At the time, I was also getting deeper and deeper into this world of social justice and human development. I didn’t want to give that up; I didn’t want to give up that family and network I slowly got to be a part of.
Then one of my professors said that she and one of my favourite professors were looking for a student to do some graduate level research projects. I immediately jumped on that opportunity, and started the process of meeting with the professors and applying for graduate studies and scholarships. It gave me a chance to stay in my comfortable bubble and stick with my EWB family. I started applying for exec positions in our chapter and going on all the EWB things that I missed out on through my first 4 years of University.
The first 6 months of grad school went by, and I started going down this dark and dank rabbit hole. I underestimated how difficult grad school was going to be; how its structure was so non-existent and something I wasn’t used to. I also started struggling with finding meaning and purpose in my research. I wanted so much to have my research project actually mean something; to have some strong social implication and actually help people. I was slowly poisoning myself with my ridiculous expectations. I even joined a third lab group, put myself in a graduate level class that I had no business being in, and worst of all, willing to compromise my personal and professional boundaries. I was becoming so depressed and down on myself that I had friends suggest that I should probably just quit, which hurt me, because I’m not a quitter. I had pride myself on finishing what I started, and doing a decent job at it.
I was very fortunate however, to have two very supportive supervisors that could tell something wasn’t right with me. A few personal meetings, an awkward break up email with that third professor, a winter break not knowing what I was going to do for a thesis, a trip to beautiful Montreal with friends and an amazing EWB conference in Ottawa later, things began to clear up.

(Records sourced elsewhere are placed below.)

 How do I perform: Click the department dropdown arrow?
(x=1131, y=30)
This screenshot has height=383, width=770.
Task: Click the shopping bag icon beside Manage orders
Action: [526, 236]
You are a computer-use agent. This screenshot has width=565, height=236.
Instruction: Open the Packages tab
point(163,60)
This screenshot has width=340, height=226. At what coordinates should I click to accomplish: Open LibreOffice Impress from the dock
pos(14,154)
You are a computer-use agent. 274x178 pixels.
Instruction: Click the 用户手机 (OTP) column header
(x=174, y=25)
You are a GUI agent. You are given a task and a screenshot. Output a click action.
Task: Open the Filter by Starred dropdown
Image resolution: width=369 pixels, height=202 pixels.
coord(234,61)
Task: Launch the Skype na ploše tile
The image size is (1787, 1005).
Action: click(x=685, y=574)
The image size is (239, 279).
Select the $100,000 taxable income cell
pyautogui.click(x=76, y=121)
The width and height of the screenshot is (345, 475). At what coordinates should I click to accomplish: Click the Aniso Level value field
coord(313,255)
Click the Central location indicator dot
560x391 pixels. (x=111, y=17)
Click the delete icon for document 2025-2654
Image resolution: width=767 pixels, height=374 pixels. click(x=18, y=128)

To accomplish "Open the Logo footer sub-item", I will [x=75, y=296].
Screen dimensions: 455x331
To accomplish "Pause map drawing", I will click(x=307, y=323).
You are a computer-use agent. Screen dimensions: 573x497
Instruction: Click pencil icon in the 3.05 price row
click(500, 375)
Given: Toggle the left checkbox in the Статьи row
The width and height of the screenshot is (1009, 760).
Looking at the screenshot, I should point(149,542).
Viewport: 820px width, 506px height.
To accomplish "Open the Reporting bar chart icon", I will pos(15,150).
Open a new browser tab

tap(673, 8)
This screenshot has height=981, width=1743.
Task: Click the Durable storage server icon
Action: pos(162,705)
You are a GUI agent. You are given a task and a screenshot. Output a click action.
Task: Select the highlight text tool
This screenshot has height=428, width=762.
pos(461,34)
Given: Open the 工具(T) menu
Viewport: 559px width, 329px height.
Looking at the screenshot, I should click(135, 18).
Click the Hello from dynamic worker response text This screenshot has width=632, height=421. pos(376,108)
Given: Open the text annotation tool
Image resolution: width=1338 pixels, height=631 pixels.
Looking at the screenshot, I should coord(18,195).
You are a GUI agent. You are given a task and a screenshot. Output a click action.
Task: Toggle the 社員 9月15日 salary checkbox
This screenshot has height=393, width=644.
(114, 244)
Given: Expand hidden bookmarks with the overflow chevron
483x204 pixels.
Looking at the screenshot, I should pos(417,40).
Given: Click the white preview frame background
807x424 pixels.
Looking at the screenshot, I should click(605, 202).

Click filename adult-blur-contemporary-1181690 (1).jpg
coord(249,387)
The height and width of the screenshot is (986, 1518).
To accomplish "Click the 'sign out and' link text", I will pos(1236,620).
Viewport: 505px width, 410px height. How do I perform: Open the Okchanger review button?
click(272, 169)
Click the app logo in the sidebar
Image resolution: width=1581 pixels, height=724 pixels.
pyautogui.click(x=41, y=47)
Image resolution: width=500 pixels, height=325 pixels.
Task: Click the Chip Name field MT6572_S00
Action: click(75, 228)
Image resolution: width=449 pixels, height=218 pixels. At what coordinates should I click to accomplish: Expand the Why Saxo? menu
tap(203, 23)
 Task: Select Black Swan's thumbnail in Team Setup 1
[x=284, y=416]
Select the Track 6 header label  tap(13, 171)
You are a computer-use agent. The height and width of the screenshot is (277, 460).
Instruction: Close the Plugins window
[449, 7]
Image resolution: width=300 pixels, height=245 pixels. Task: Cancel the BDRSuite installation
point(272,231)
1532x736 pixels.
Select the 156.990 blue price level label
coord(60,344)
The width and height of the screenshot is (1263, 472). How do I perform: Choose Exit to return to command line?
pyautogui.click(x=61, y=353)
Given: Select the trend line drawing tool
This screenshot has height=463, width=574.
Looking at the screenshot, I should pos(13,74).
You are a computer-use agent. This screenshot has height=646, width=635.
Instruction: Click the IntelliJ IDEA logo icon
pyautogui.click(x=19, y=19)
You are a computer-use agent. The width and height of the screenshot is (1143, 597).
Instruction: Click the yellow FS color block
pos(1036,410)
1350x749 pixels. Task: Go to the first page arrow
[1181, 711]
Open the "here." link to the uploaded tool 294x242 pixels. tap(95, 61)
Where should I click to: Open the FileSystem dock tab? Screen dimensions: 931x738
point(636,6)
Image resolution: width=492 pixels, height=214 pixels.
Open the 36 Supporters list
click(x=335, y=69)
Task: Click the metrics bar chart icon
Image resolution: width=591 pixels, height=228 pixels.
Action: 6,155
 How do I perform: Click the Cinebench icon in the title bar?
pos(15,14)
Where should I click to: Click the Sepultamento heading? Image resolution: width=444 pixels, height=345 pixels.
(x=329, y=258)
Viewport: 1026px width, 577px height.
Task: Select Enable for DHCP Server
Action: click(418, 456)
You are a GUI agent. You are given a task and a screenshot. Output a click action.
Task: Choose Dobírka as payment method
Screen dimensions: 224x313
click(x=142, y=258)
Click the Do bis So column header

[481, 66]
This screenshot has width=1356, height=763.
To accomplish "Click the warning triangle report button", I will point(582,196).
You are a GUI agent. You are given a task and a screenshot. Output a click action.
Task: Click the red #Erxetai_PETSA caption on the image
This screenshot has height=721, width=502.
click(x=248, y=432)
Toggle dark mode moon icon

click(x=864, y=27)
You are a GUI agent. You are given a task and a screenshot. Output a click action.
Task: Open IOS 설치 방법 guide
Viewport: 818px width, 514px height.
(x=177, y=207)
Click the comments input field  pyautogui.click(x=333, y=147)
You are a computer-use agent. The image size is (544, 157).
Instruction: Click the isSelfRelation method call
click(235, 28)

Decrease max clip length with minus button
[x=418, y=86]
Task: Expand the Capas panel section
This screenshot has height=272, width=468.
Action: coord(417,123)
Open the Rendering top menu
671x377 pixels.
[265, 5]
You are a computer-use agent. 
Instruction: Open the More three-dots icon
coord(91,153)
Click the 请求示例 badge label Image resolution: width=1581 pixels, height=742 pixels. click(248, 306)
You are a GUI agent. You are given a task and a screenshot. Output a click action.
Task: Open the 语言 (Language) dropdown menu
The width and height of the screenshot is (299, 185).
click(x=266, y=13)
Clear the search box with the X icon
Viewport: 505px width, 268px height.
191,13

That time off and realization to step back was the best thing to happen to me! I could think clearly again, and figured out that I can challenge myself in realms I was still comfortable with, but was still forced to learn new things and that I can still make a difference, but in my own way.
A year and a half later, I’m rounding up my final bits of my project and writing my thesis; a thesis to be proud of and one that I saw a lot of personal growth from. Sure there were speed bumps and sinkholes along the way. But that can be shared another day.